▶ Extract provided
Somehow though, the dream was still there. We did not keep it alive, except on the sense that we acknowledged the dream- the stroke gave the dream a validity it never really had, and keeping those lights switched on helped to get Jack’s speech and motor ability back to a workable level, albeit not workable enough to ever be able to live the dream professionally. It was possible to write in special parts in the Living History shows that took his disabilities into account and used them within the script.

Jack had one trump card in his life, one thing that gave him the dignity of having something that other people coveted. Despite two messy marriage break-ups, his daughters refusing to have anything to do with him, losing job after job as an HGV driver due to ‘unfortunate incidents’, equally ‘unfortunate incidents’ that dogged many of his personal relationships, friendships and professional engagements, not to mention the stroke and other illnesses, perennial desperate financial straits, he had something that gave his unique status among the inhabitants of our small pond.

Jack had an Equity Card, proof that he was a professional actor.

▶ Dataset entries

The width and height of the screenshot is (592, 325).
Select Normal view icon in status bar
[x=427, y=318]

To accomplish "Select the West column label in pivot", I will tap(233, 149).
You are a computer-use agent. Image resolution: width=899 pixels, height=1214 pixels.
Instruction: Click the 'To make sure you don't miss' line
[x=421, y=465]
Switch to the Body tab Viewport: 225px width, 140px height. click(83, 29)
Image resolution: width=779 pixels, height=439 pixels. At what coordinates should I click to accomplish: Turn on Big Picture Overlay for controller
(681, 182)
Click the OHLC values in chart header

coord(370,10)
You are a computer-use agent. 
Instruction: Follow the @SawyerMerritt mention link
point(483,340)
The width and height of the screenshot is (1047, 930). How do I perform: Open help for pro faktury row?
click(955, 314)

▶ What to produce
Copy out the whole passage about Jack and his Equity Card, word for word.

▶ Answer for the task
Somehow though, the dream was still there. We did not keep it alive, except on the sense that we acknowledged the dream- the stroke gave the dream a validity it never really had, and keeping those lights switched on helped to get Jack’s speech and motor ability back to a workable level, albeit not workable enough to ever be able to live the dream professionally. It was possible to write in special parts in the Living History shows that took his disabilities into account and used them within the script.

Jack had one trump card in his life, one thing that gave him the dignity of having something that other people coveted. Despite two messy marriage break-ups, his daughters refusing to have anything to do with him, losing job after job as an HGV driver due to ‘unfortunate incidents’, equally ‘unfortunate incidents’ that dogged many of his personal relationships, friendships and professional engagements, not to mention the stroke and other illnesses, perennial desperate financial straits, he had something that gave his unique status among the inhabitants of our small pond.

Jack had an Equity Card, proof that he was a professional actor.